> [TEXTE PROPOSÉ]
Les Vinyls, coup de chaud et rock'n'rescue à Saclas
Saclas, 28 juin 2025. Petit bourg de l’Essonne, grand frisson rock. Pour la troisième année, la commune de Saclas a mis les gaz en organisant son rassemblement moto devenu incontournable. Chromes rutilants, moteurs qui vrombissent, et une foule bigarrée de bikers, curieux, familles et fans de musique sous un soleil assassin.
Mais au-delà des animations et food trucks bien garnis, c’est sur la scène plantée face à la mairie que s’est joué le vrai bras de fer de la journée. Sept groupes à l’affiche, et parmi eux, Les Vinyls, combo rock au nom aussi rétro que leur répertoire.
Sauf que ce jour-là, patatras : le chanteur du groupe, Alexandre Lucet, est aux abonnés absents. Un imprévu de dernière minute, alors que tout est calé, scène montée, contrat signé.

Entrées de la collection
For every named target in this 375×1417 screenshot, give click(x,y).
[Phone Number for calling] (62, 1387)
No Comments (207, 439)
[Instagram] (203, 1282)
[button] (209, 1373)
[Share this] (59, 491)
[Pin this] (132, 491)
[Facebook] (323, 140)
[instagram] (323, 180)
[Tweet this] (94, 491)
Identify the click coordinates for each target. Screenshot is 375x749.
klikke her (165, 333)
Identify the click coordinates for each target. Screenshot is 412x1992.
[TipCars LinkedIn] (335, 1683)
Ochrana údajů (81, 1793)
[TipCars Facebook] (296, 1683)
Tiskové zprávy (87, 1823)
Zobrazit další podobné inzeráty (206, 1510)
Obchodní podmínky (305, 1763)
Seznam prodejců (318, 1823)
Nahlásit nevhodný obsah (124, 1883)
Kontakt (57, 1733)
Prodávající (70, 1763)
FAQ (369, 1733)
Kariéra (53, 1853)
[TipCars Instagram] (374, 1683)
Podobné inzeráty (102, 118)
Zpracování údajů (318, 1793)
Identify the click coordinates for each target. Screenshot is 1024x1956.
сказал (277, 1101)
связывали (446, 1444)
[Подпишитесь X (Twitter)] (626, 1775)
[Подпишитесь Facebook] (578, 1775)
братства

> [QUESTIONS]
a – Répondez à ces questions sur l'article sur le rassemblement moto de Saclas :
(i) À quelle date l'événement a-t-il eu lieu ?
(ii) Combien de groupes étaient à l'affiche ?
(iii) Comment s'appelle le chanteur des Vinyls ?
b – D'après l'article sur le rassemblement moto de Saclas, de qui se composait la foule ? Donnez tous les types de personnes cités.
c – Poursuivez l'article sur le rassemblement moto de Saclas après sa dernière phrase.

> [RÉPONSES]
a –
(i) Le 28 juin 2025.
(ii) Sept groupes.
(iii) Alexandre Lucet.

b – Bikers, curieux, familles, fans de musique

c –
Plutôt que d’annuler, les Vinyls sortent un joker de derrière les amplis : Yannick Dimont, chanteur du groupe Gunshot (et comédien à ses heures), débarque de Montpellier pour sauver la mise. Une sorte de cascade vocale sans filet : pas une répète, un répertoire inconnu, des tonalités à revoir en urgence — la voix de Yannick est plus grave que celle d’Alex. Résultat : tout est transposé à la volée.
Mais le miracle opère. Jean-Claude Coulonge (batterie et fondateur du groupe), Philippe Fessard (lead guitar), Andras Mitchell (basse/contrebasse), Gérard Purec (guitare rythmique et sax), et Yannick au micro tiennent le set comme des pros. À l’arrache mais à fond. Et le public suit, même s’il cherche désespérément l’ombre sous les arbres pour échapper à la fournaise.
Les glaces fondaient plus vite que les solos, mais l’ambiance, elle, restait bien rock'n’roll. Les orgas étaient ravis, les bikers avaient la banane, et les Vinyls sortaient de scène rincés mais ovationnés.
Moralité : quand tout part en vrille, rien de tel qu’un bon vieux plan B… et beaucoup d’amour du rock.